O artigo 23.º do EAJ estabelecia, na parte que nos interessa, o seguinte:

N.º 1: O administrador judicial provisório em processo especial de revitalização ou em processo especial para acordo de pagamento ou o administrador da insolvência em processo de insolvência nomeado por iniciativa do juiz tem direito a ser remunerado pelos actos praticados, de acordo com o montante estabelecido em portaria dos membros do Governo responsáveis pelas áreas das finanças, da justiça e da economia.

N.º 2: Os administradores judiciais referidos no número anterior auferem ainda uma remuneração variável em função do resultado da recuperação do devedor ou da liquidação da massa insolvente, cujo valor é o fixado na portaria referida no número anterior.

N.º 3: Para os efeitos do disposto no número anterior, em processo especial de revitalização, em processo especial para acordo de pagamento ou em processo de insolvência em que seja aprovado um plano de recuperação, considera-se resultado da recuperação o valor determinado com base no montante dos créditos a satisfazer aos credores integrados no plano, conforme o regime previsto na portaria referida no n.º 1.
########################################
INSTRUÇÕES A SEGUIR
Diga se cada afirmação concorda com o excerto sobre o artigo 23.º do EAJ, respondendo sim ou não e citando literalmente as palavras do texto que o decidem. (a) A remuneração do administrador nomeado por iniciativa do juiz segue o montante fixado em portaria dos membros do Governo responsáveis pelas finanças, pela justiça e pela economia. (b) A remuneração variável depende apenas da liquidação da massa insolvente. (c) No processo especial de revitalização, o resultado da recuperação é determinado com base no montante dos créditos a satisfazer aos credores integrados no plano. Estes registos não são necessários para resolver o exercício.

Registos para localizar itens apresentados:
########################################
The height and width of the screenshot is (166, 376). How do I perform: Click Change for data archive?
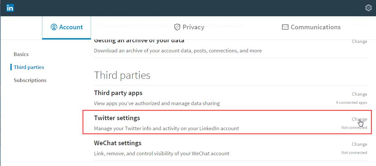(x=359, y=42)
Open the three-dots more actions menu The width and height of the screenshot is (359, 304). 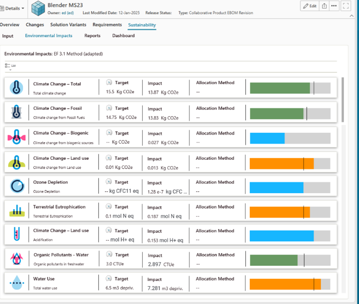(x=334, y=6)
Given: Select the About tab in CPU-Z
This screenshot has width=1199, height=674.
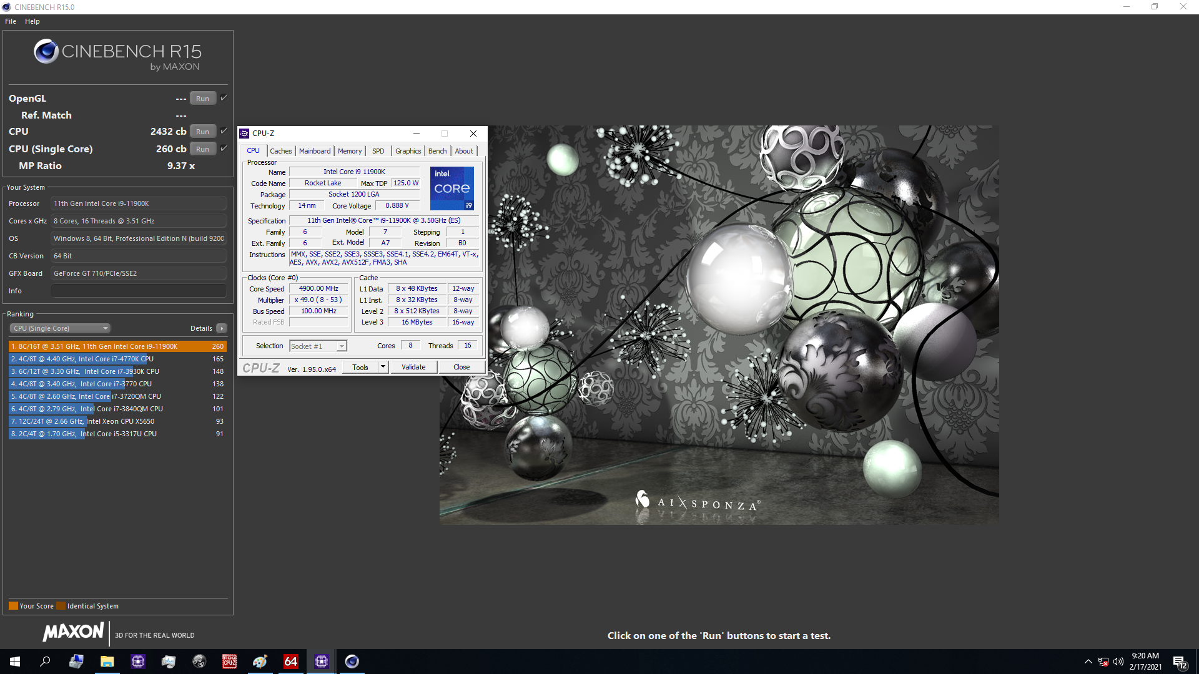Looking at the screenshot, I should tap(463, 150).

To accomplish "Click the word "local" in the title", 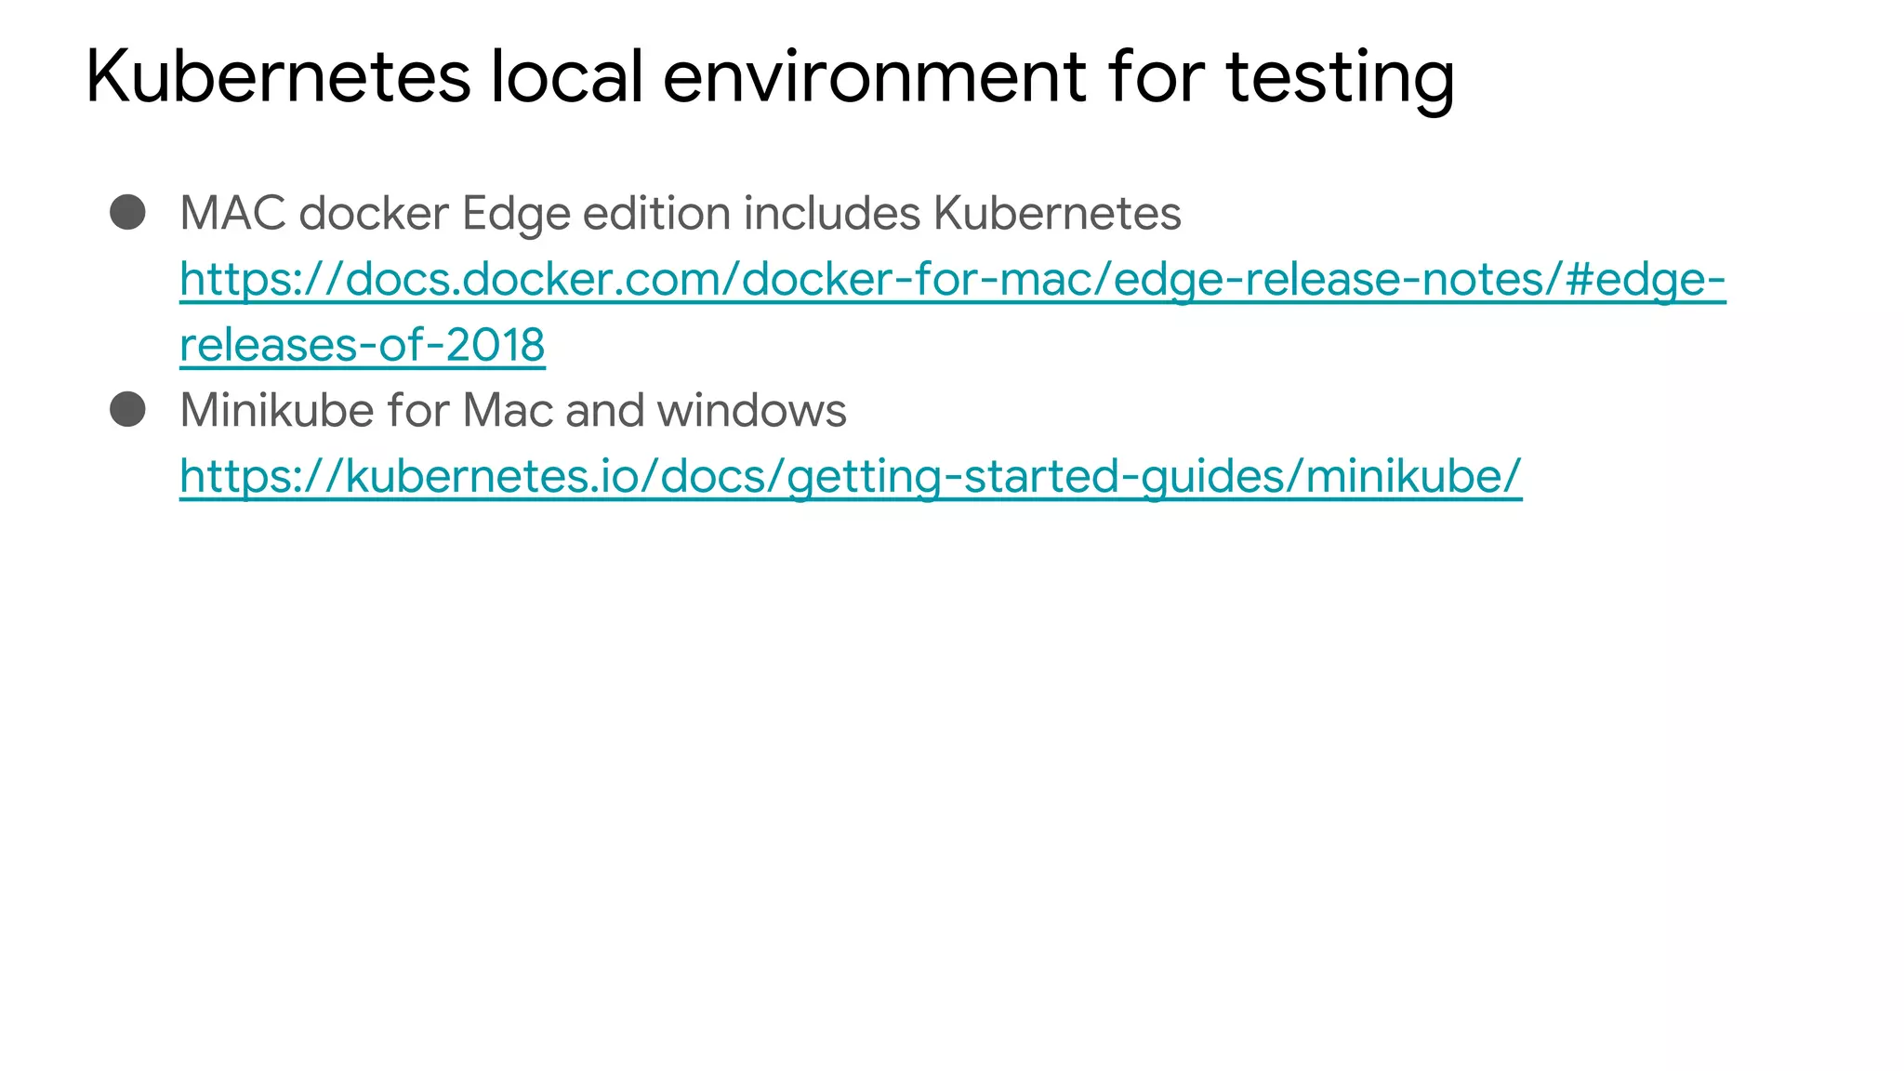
########################################
RESPOSTA AO EXERCÍCIO
(a) Sim: "de acordo com o montante estabelecido em portaria dos membros do Governo responsáveis pelas áreas das finanças, da justiça e da economia".
(b) Não: "em função do resultado da recuperação do devedor ou da liquidação da massa insolvente".
(c) Sim: "considera-se resultado da recuperação o valor determinado com base no montante dos créditos a satisfazer aos credores integrados no plano".